North Charleston drug dealer sentenced to 25 years in prison

North Charleston drug dealer sentenced to 25 years in prison

NORTH CHARLESTON, SC (WCSC) - A 35-year-old man was sentenced to 25 years in prison after a Charleston County jury found him guilty of a number of drug dealing charges.

Solicitor Scarlett A. Wilson announced that a jury found Charles Tramane Myers guilty of trafficking in cocaine third-offense and possession with intent to distribute marijuana first-offense Wednesday afternoon.

According to prosecutors, due to Myers' past convictions for drug possession and trafficking, Judge Knox McMahon sentenced Myers to the mandatory minimum of 25 years on the trafficking charge and the maximum of 5 years on the marijuana charge.

Prosecutors say Myers' prior criminal history included resisting arrest, possession of cocaine and crack cocaine, unlawful carrying of a firearm and trafficking cocaine.

Police officers said that in July 2012 they received an anonymous tip that Myers, a known drug dealer, had moved his operation to the Waylyn area of North Charleston.

Narcotics investigators began conducting surveillance at a home on Saratoga Road, the address provided by the tipster. During a more than two-month-long investigation, Myers was seen coming and going from the residence at all times of day, often leaving to make street level narcotics deals.

On Oct. 26, 2012, narcotics investigators with the North Charleston Police Department executed a search warrant at the Saratoga Road home.

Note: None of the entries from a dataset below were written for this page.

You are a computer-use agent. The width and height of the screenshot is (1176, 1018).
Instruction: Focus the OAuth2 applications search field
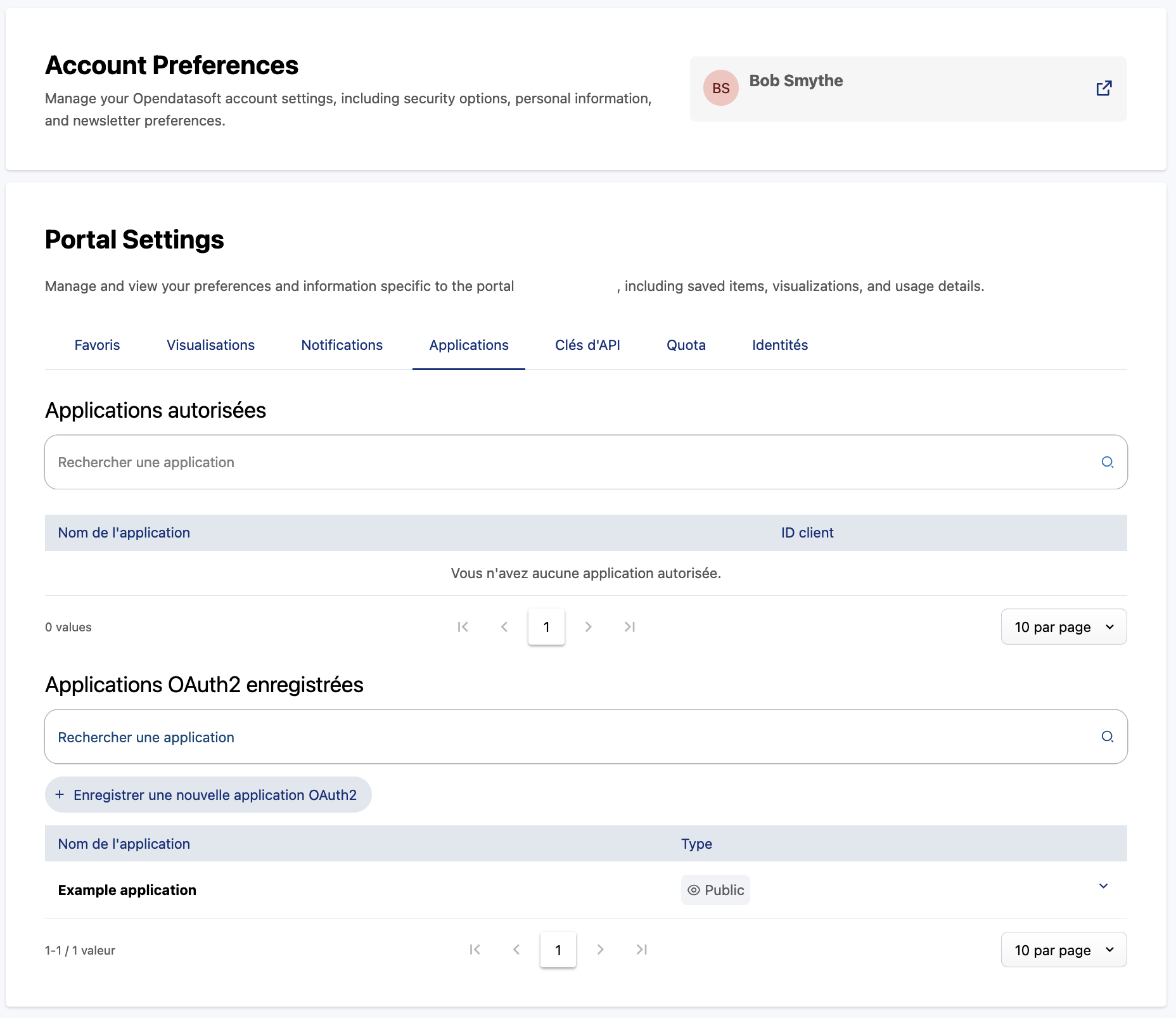pyautogui.click(x=570, y=737)
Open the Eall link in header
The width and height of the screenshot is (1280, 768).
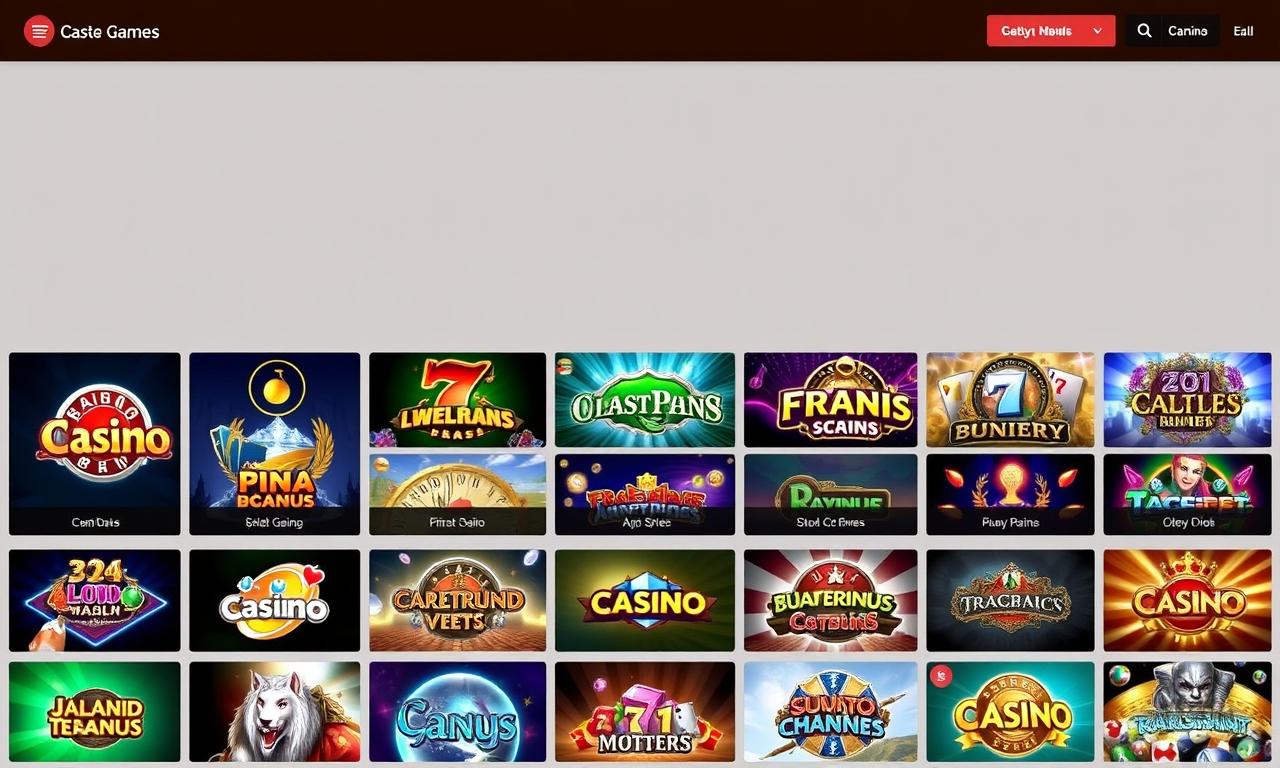click(1243, 31)
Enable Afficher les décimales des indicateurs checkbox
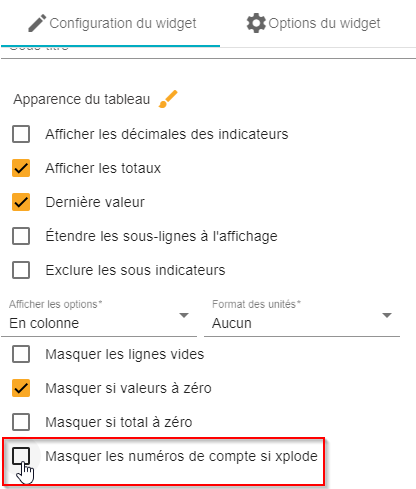Viewport: 416px width, 489px height. (21, 134)
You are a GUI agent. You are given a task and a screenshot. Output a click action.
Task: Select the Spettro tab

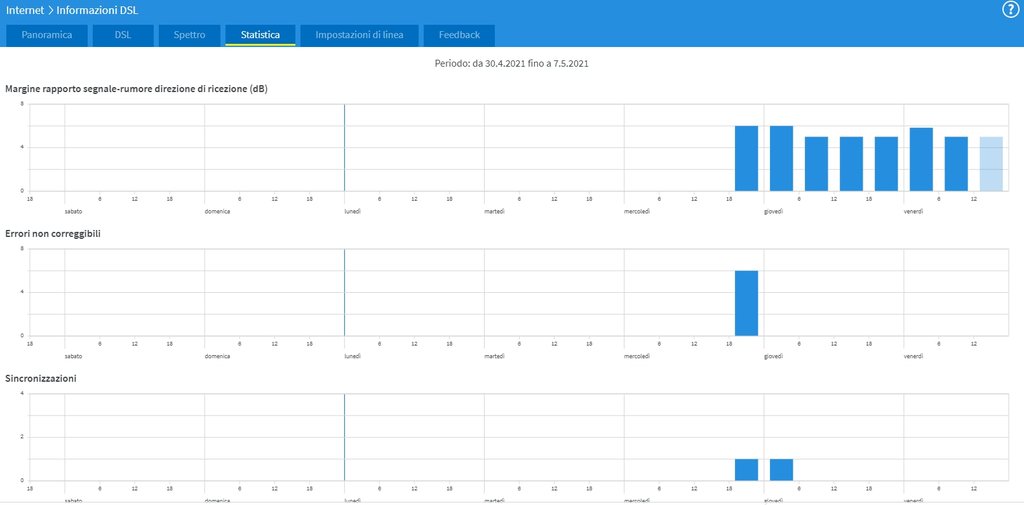point(189,35)
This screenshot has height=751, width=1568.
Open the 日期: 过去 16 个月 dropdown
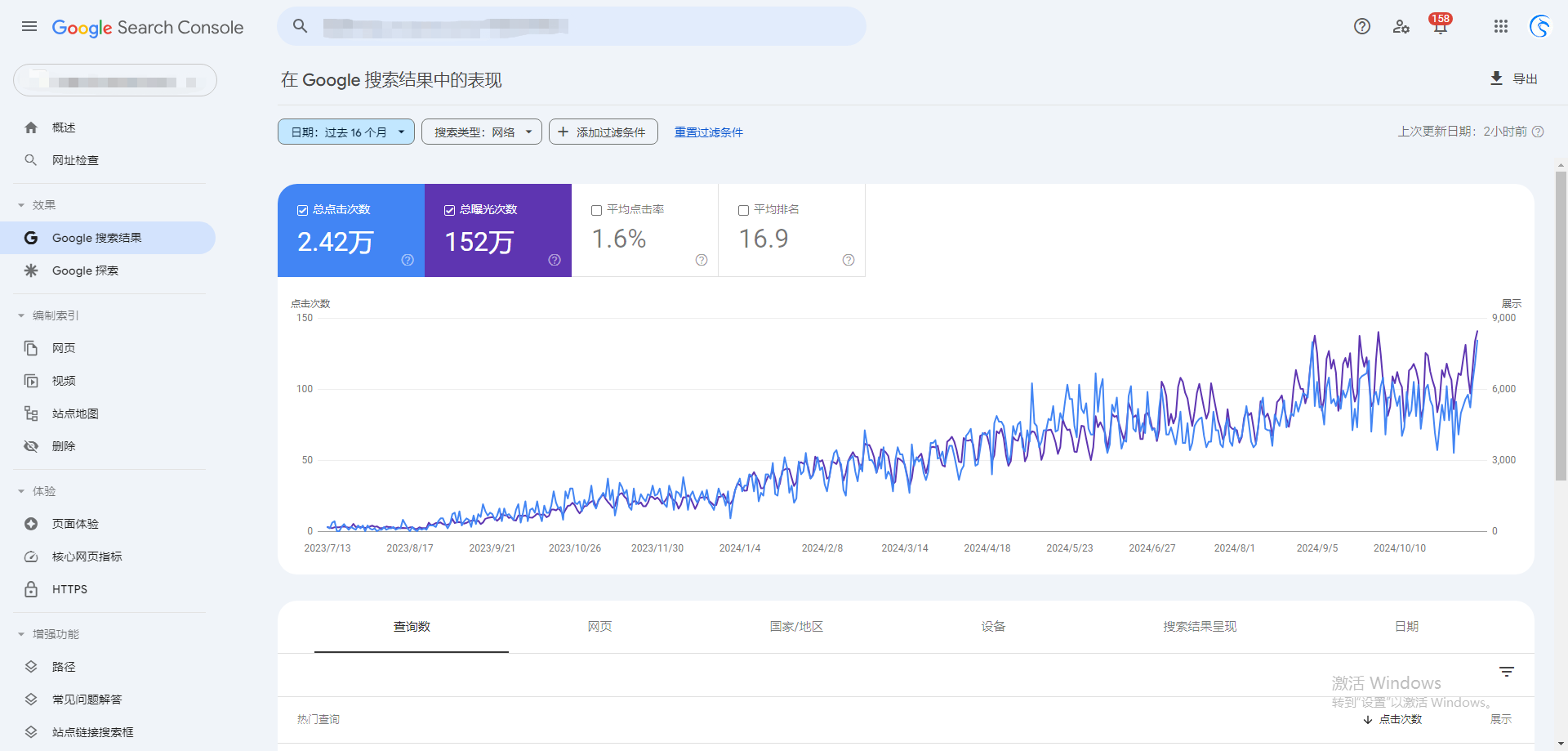346,132
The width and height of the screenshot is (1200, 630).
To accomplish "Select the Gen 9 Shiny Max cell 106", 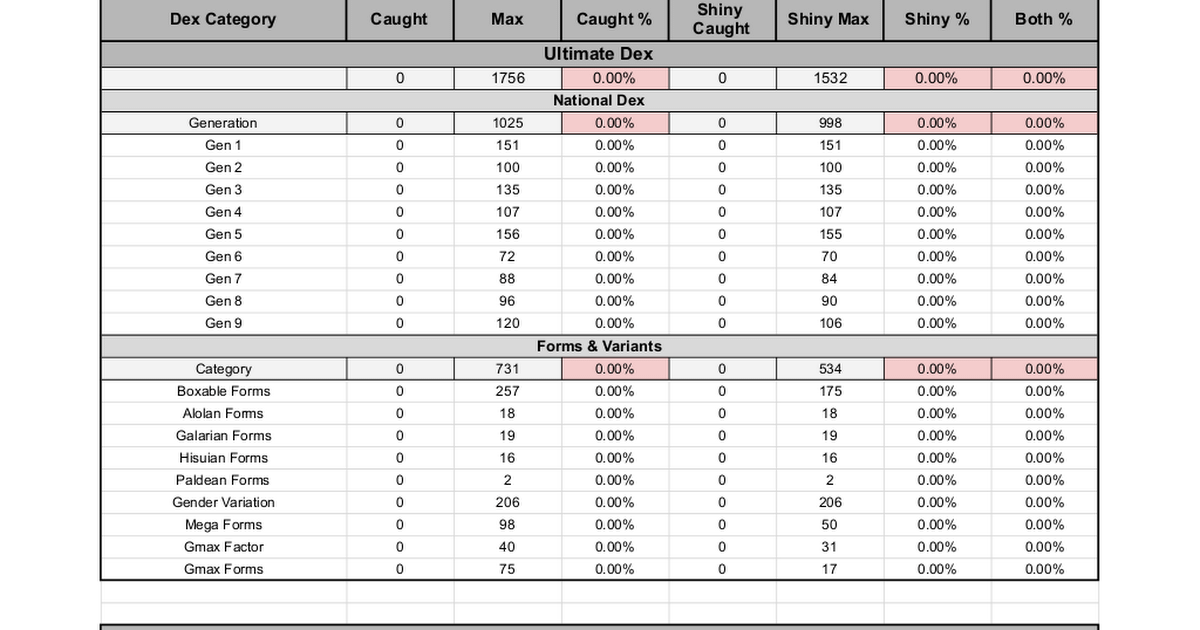I will point(830,323).

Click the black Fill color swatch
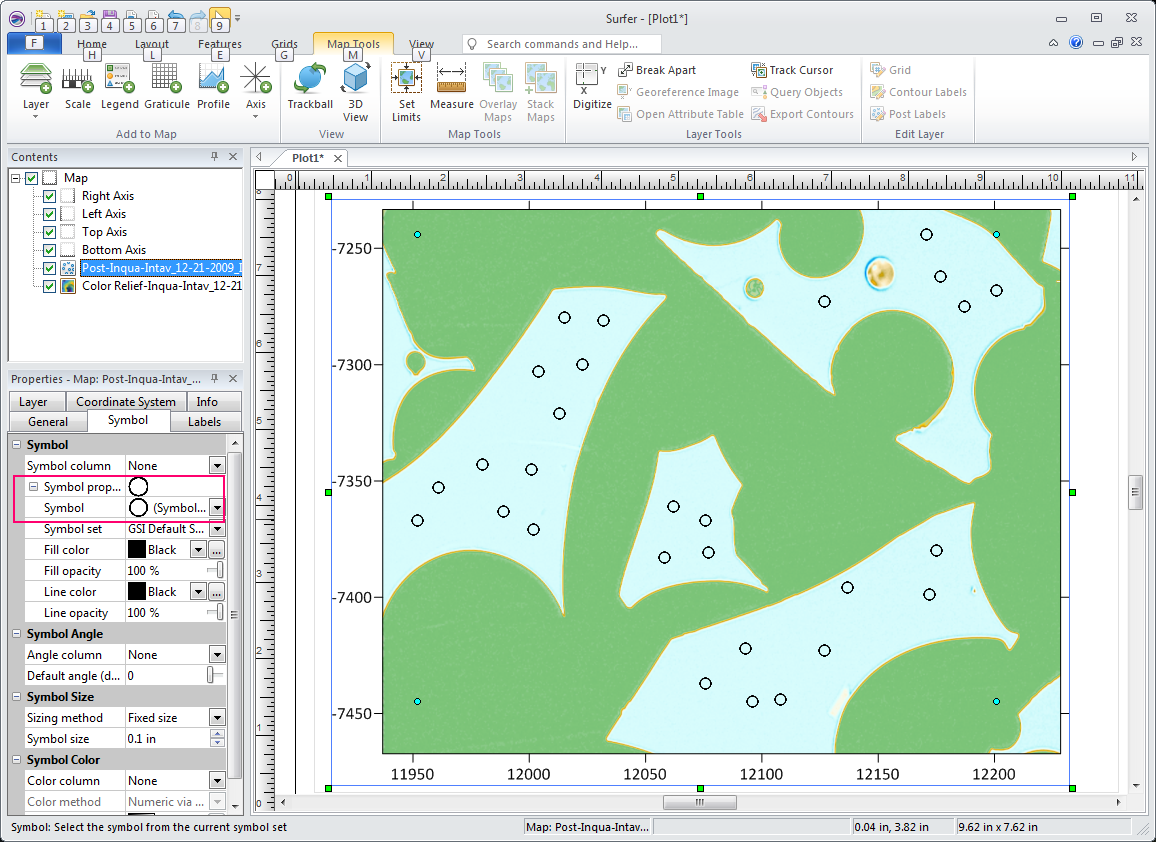[137, 550]
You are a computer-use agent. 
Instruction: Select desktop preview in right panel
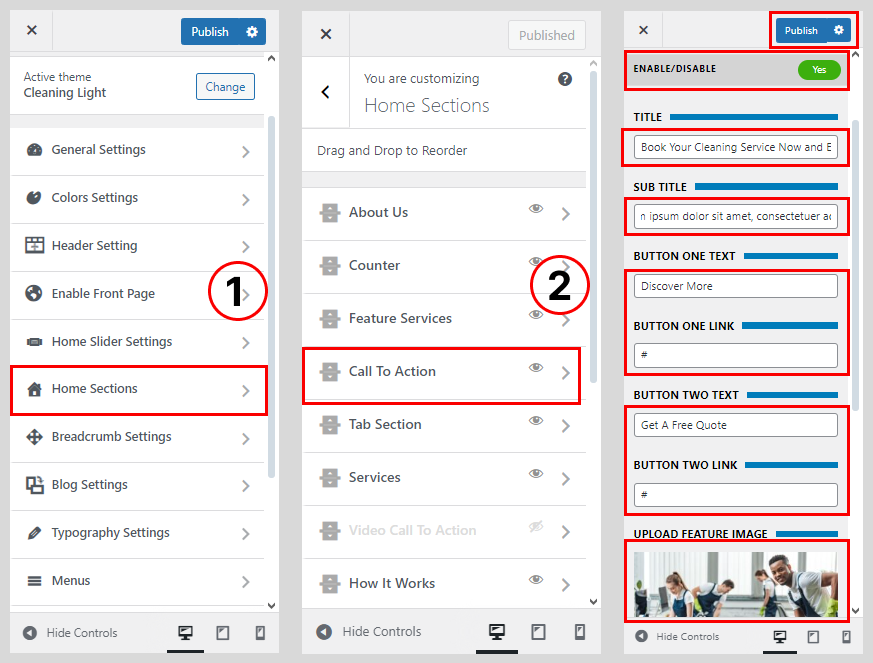point(779,636)
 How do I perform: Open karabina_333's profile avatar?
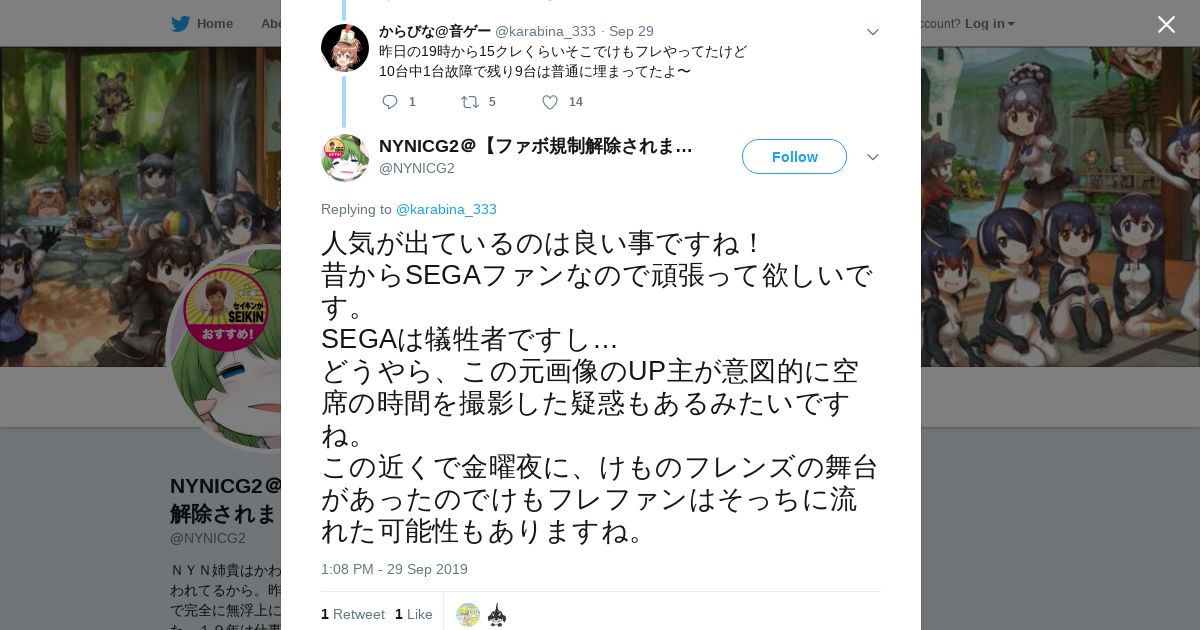coord(345,48)
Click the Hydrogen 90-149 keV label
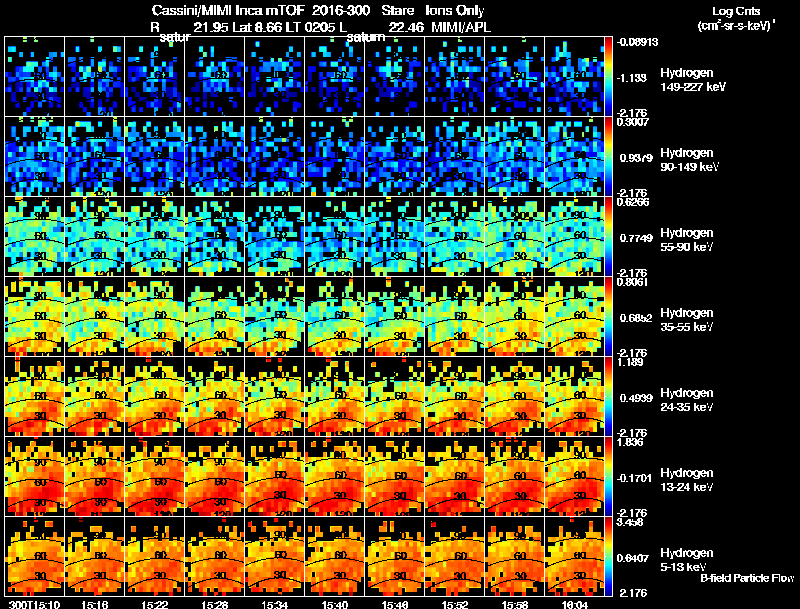The height and width of the screenshot is (609, 800). click(689, 160)
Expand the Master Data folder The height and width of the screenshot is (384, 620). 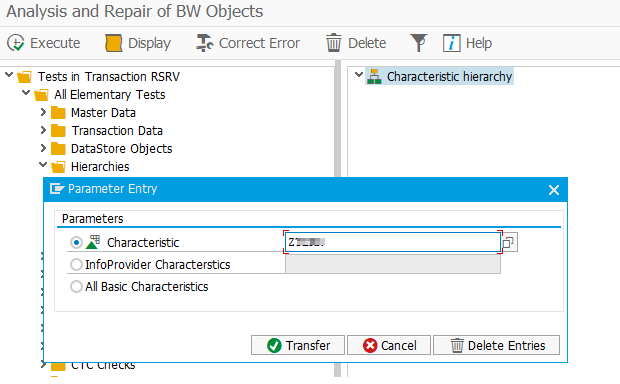click(43, 112)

Prosecutors say police immediately located Myers smoking marijuana inside the passenger seat of a vehicle parked in the driveway of the residence.

Inside the vehicle and under Myers' seat, officers recovered a digital scale, marijuana, a marijuana grinder, and baggies – all indicating Myers was involved in drug dealing.

Investigators also recovered 31.9 grams of cocaine and 170 grams of marijuana in a bedroom inside the home.

According to prosecutors, although Myers admitted to police that the cocaine and marijuana was his, the court ruled the confession inadmissible under South Carolina Supreme Court precedent so the jury did not hear that evidence.